Vu les autres pièces du dossier.
Vu le code de justice administrative.
Considérant ce qui suit :
1. Aux termes de l'article R. 222-1 du code de justice administrative : " () les présidents de formation de jugement des tribunaux () peuvent, par ordonnance : () / 7°rejeter, après l'expiration du délai de recours ou, lorsqu'un mémoire complémentaire a été annoncé, après la production de ce mémoire, les requêtes ne comportant que des moyens de légalité externe manifestement infondés, des moyens irrecevables, des moyens inopérants ou des moyens qui ne sont assortis que de faits insusceptibles de venir à leur soutien ou ne sont manifestement pas assortis des précisions permettant d'en apprécier le bien-fondé. () ".
2. D'une part, M. B soutient que le test de salivaire s'est révélé positif à la présence de THC en raison d'une consommation de fleurs de CBD et non à la consommation de cannabis et qu'il n'a pas été bien renseigné par le gendarme lors de son interpellation.

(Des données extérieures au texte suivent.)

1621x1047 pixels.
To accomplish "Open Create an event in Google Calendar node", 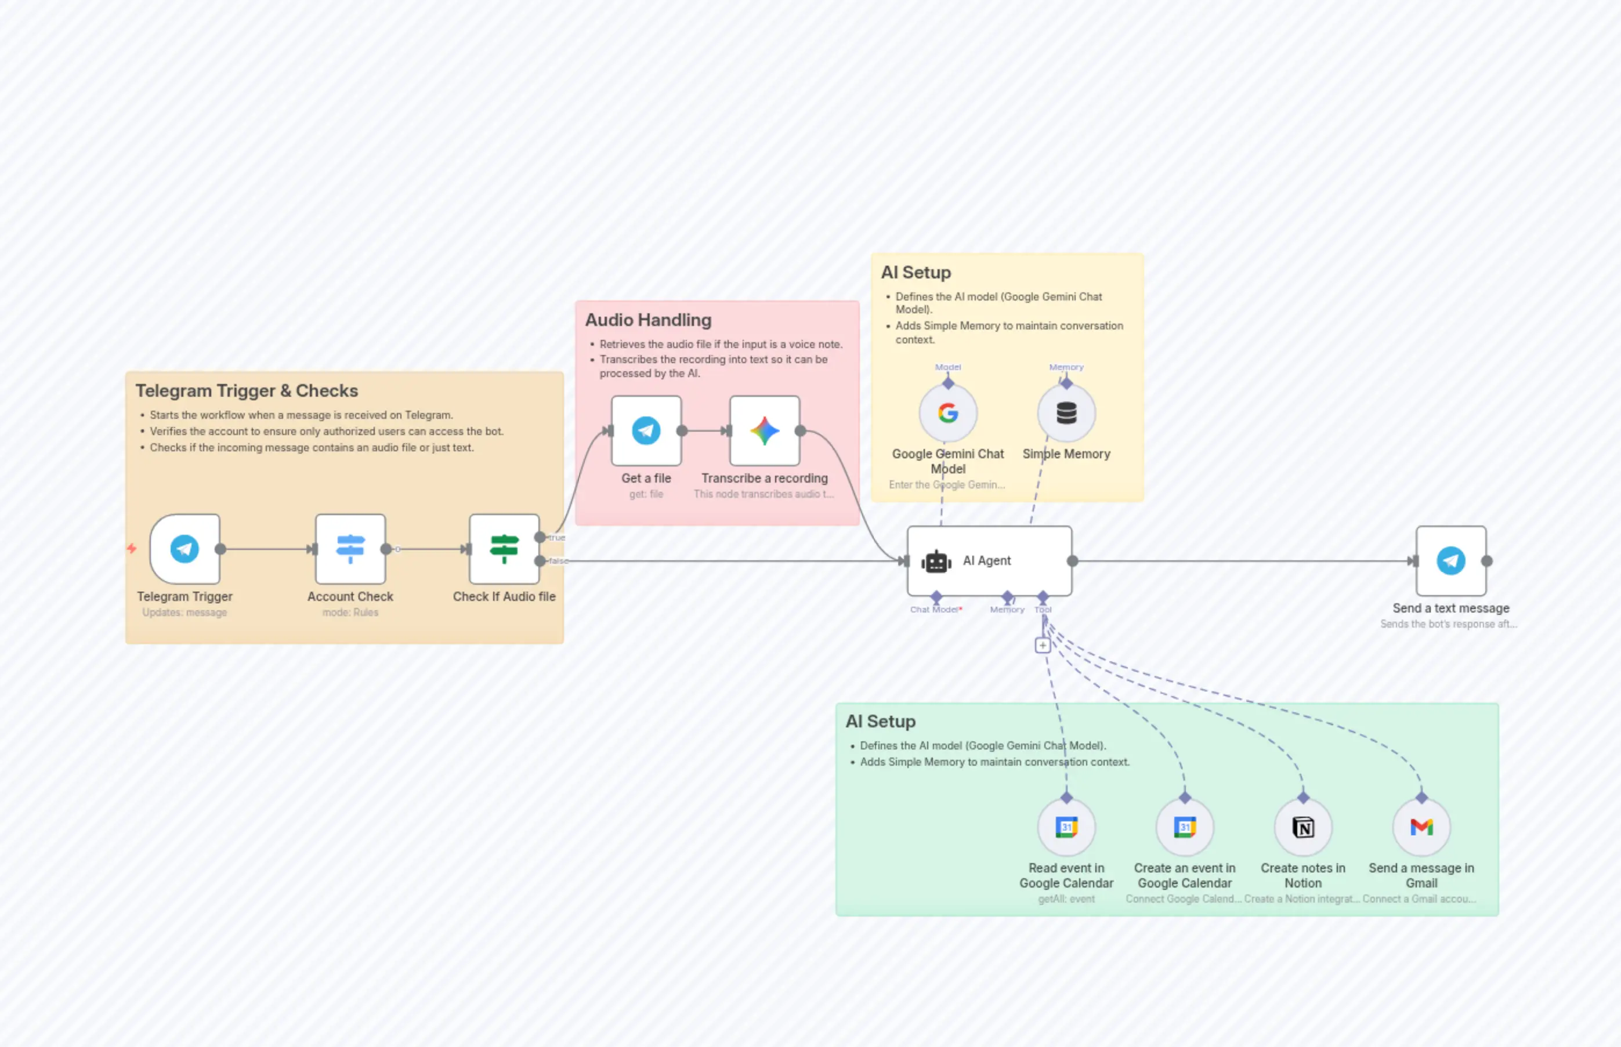I will 1184,827.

Toutefois, de tels moyens présentés devant le juge administratif sont inopérants dès lors qu'il n'appartient qu'au juge judiciaire d'apprécier la réalité de l'infraction et son imputabilité, à la la personne intéressée.
3. D'autre part, si M. B soutient que son permis de conduire est indispensable à l'exercice de sa profession, un tel fait est manifestement insusceptible de remettre en cause la légalité de la décision attaquée.
4. Il résulte de ce qui précède que la requête de M. B, qui ne comporte que des moyens inopérants ainsi que des faits insusceptibles de venir à son soutien et n'a pas été assortie dans le délai du recours contentieux d'un mémoire comportant d'autres moyens, doit être rejetée en application du 7° de l'article R. 222-1 du code de justice administrative.
O R D O N N E :
Article 1er : La requête de M. B est rejetée.
Article 2 : La présente ordonnance sera notifiée à M. A B.
Fait à Rennes, le 30 août 2022.
Le président de la 1ère chambre,
signé
C. Radureau
La République mande et ordonne à tous commissaires de justice à ce requis en ce qui concerne les voies de droit commun, contre les parties privées, de pourvoir à l'exécution de la présente décision.